El fandom de Meloni me resulta curioso. Hay quienes alaban sus políticas, su firmeza ante las amenazas exteriores, su postura ante la inmigración -la invasión, el gran reemplazo-; hay quienes olvidan de dónde viene y le perdonan pertenecer a las grandes ligas del fascismo mundial; hay incluso quienes la admiran por su clase y su elegancia y la han convertido en el modelo de la mujer moderna a seguir. Y es que en el grupo cada vez más numeroso de fascistas y crápulas mundiales hay de todo: personajes carismáticos, burgueses desacomplejados, millonarios sin escrúpulos, tipejos ridículos y malvados de película.
Para los políticos como Meloni, la inmigración es una amenaza a la seguridad y a la economía.
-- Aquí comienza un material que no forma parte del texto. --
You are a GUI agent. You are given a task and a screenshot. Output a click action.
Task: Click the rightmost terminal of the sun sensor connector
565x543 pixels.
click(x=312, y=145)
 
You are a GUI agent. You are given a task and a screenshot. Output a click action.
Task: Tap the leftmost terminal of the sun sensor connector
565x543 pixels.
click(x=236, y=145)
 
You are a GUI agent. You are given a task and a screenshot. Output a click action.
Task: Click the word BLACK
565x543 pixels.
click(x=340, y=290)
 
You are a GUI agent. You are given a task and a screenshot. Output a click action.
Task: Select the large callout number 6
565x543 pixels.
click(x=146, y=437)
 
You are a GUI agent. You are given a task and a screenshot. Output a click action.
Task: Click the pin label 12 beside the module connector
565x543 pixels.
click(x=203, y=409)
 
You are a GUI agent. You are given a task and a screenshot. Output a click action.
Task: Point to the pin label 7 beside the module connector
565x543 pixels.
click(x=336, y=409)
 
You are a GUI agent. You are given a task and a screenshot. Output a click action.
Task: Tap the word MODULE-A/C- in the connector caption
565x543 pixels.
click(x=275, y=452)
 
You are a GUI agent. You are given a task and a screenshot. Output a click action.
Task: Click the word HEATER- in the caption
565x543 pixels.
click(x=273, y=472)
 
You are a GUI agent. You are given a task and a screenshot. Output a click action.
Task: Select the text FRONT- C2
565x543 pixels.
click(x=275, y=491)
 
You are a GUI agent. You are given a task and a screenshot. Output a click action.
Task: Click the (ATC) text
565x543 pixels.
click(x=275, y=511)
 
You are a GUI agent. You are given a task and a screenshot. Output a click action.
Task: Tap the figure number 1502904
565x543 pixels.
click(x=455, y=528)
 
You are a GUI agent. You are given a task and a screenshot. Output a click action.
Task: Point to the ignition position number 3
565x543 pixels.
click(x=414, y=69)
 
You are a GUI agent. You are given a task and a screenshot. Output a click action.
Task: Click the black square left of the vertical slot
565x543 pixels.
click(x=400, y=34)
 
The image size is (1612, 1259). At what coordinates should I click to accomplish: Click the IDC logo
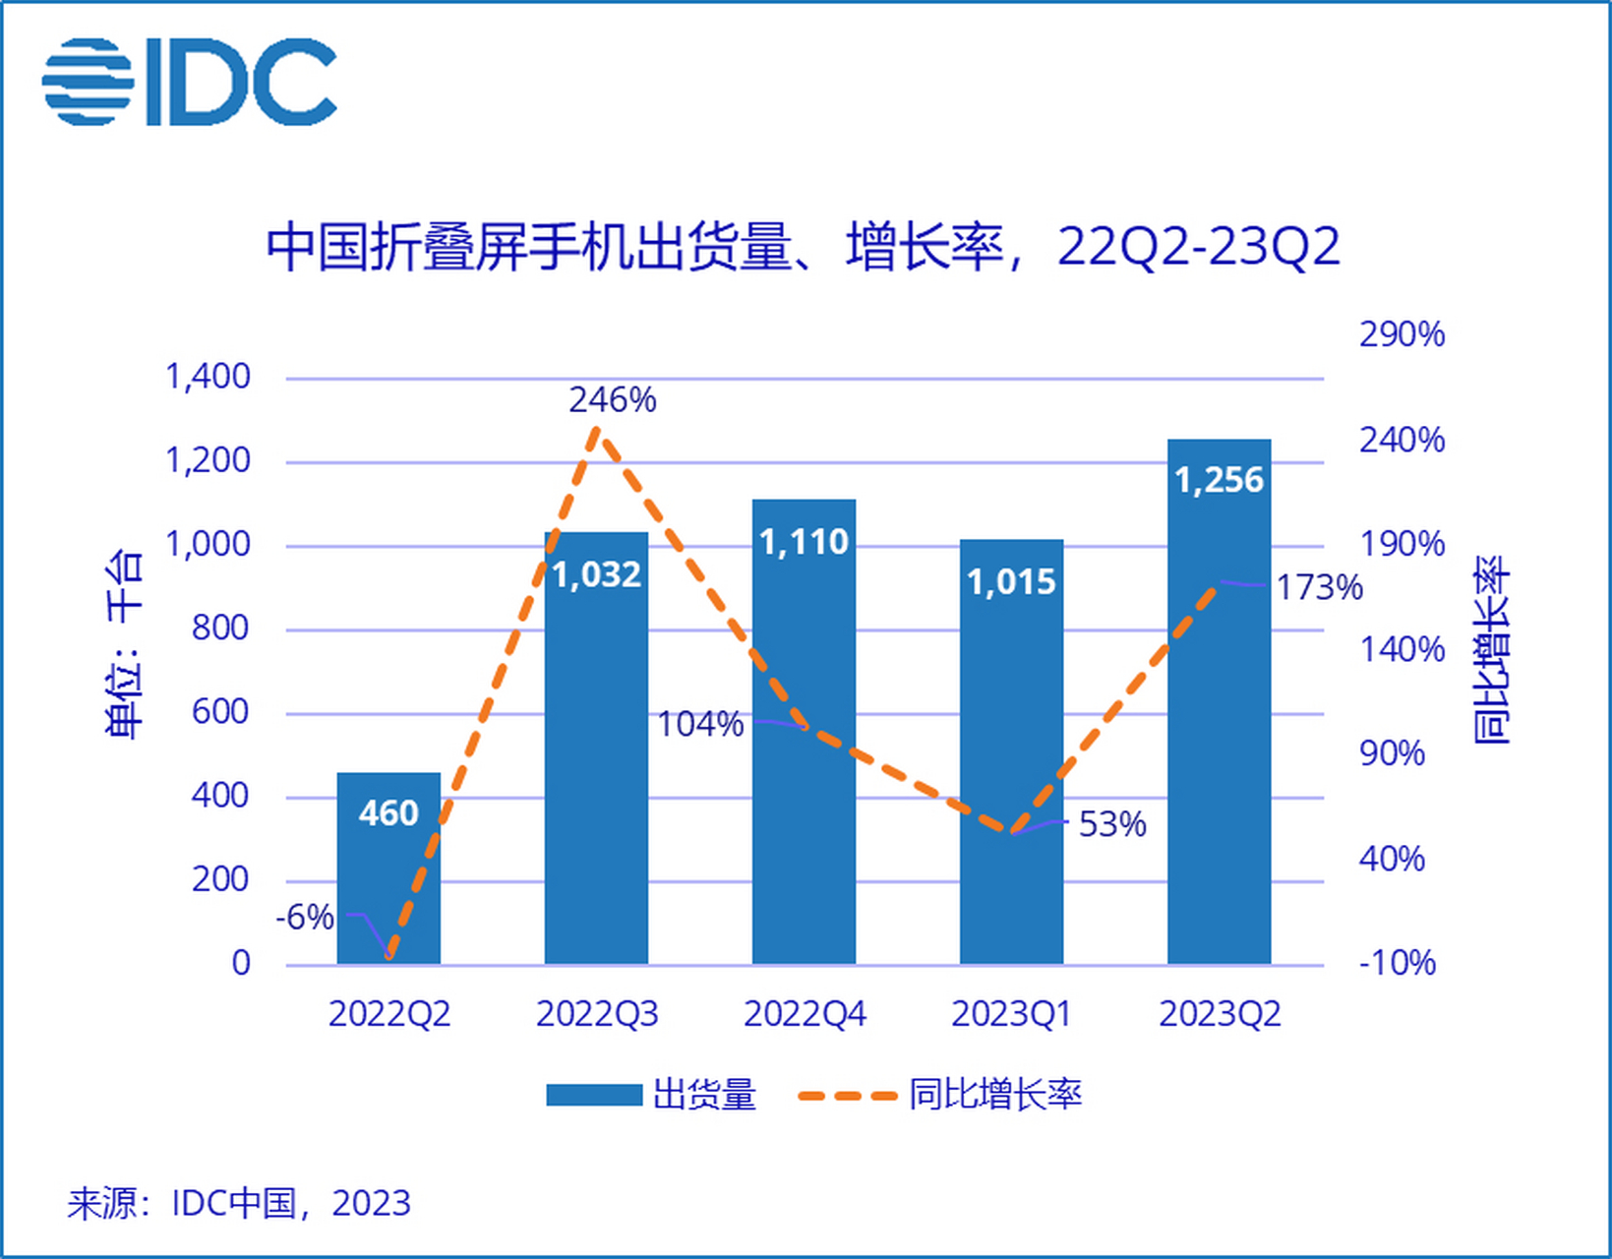pos(190,83)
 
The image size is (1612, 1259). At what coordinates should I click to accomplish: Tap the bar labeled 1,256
pos(1219,703)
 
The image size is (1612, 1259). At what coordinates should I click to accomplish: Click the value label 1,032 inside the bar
pos(596,574)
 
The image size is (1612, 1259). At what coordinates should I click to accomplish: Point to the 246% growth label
pos(612,400)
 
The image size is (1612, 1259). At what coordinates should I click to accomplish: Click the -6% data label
pos(305,918)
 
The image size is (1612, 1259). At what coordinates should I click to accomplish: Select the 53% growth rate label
pos(1112,824)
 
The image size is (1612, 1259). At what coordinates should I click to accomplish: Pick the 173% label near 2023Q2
pos(1319,588)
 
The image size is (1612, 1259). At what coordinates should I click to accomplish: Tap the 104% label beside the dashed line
pos(700,725)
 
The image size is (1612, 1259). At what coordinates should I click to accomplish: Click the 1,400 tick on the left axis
pos(208,377)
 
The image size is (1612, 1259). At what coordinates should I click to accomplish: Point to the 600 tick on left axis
pos(220,712)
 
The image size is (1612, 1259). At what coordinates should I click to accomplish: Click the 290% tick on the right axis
pos(1402,335)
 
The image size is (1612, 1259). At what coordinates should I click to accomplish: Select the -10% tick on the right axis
pos(1398,963)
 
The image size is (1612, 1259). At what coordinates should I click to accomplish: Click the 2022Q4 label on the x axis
pos(805,1014)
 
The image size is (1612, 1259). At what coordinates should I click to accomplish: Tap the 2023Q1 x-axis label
pos(1011,1014)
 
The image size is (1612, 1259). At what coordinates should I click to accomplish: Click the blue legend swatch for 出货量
pos(594,1095)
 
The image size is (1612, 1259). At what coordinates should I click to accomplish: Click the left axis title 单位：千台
pos(124,643)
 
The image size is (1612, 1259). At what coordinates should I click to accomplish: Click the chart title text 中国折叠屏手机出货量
pos(531,247)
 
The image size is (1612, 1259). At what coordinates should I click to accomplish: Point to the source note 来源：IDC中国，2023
pos(239,1203)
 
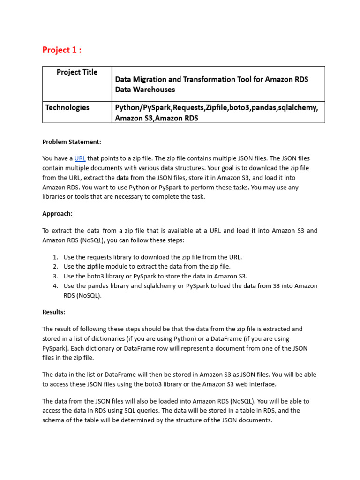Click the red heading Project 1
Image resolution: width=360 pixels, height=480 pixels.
point(61,50)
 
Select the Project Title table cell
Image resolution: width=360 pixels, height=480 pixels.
point(77,72)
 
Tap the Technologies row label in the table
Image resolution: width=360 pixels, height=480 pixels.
point(67,107)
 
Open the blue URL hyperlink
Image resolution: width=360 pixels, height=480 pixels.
point(80,158)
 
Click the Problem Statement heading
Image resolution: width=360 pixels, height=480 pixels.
point(72,142)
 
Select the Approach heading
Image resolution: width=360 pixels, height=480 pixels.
point(57,213)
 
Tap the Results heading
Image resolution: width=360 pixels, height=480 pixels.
point(54,312)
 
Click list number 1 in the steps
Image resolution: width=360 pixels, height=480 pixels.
point(55,257)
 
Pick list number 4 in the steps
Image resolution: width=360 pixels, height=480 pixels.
point(55,286)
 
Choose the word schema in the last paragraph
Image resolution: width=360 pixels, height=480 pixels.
point(53,420)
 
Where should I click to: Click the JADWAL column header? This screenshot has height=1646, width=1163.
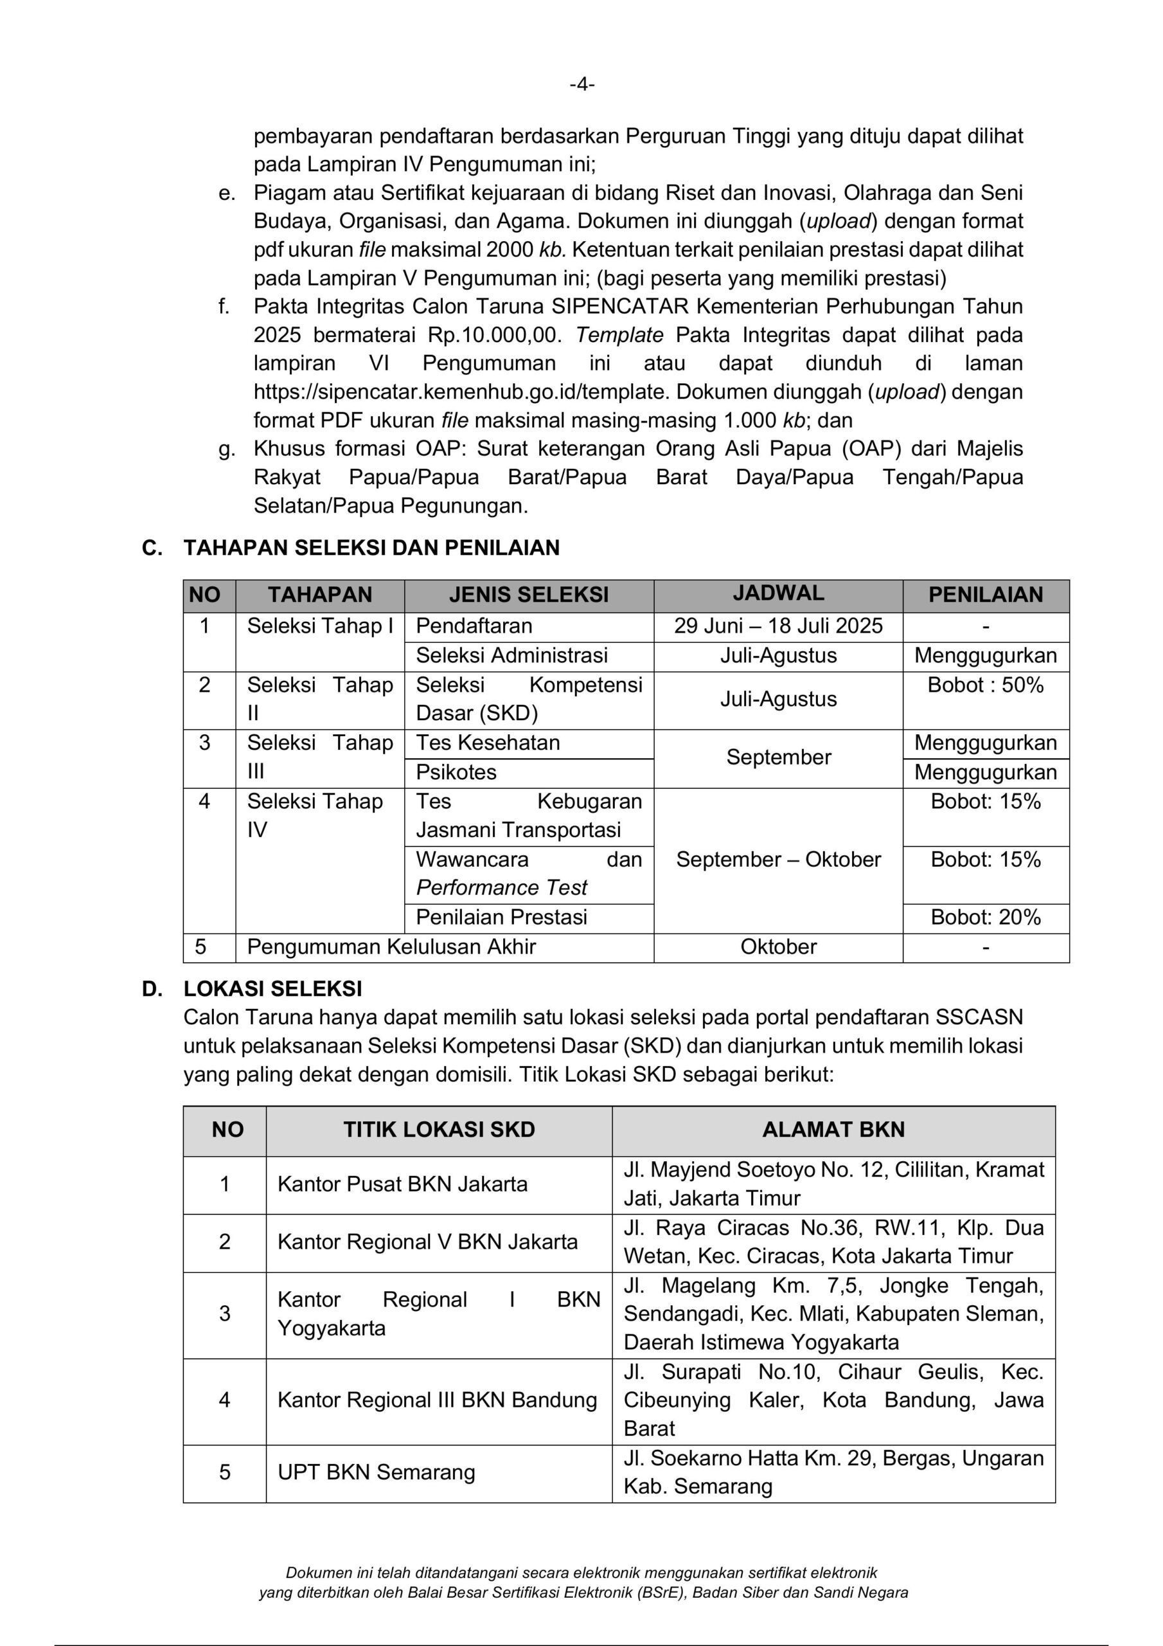pos(778,593)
Aquí hay, entre otras muchísimas cosas -agenda política, demagogia, ignorancia, superioridad moral, racismo, clasismo, etc.-, una preocupante falta de memoria y un evidente intento de reescribir la historia a conveniencia. Millones de italianos llegaron a Estados Unidos en los siglos XIX y XX; miles y miles emigraron a países como Argentina o Venezuela durante el siglo pasado huyendo de las guerras y de la miseria. Una vez, un gallego desmemoriado y egocentrista, migrante también, me dijo que “la diferencia entre ellos -marroquís, africanos, latinoamericanos- y nosotros, es que nosotros íbamos a trabajar”. Esta es un percepción completamente distorsionada de la realidad, y la grieta por la que se cuelan los discursos de odio que acaban en votos a los partidos de ultraderecha.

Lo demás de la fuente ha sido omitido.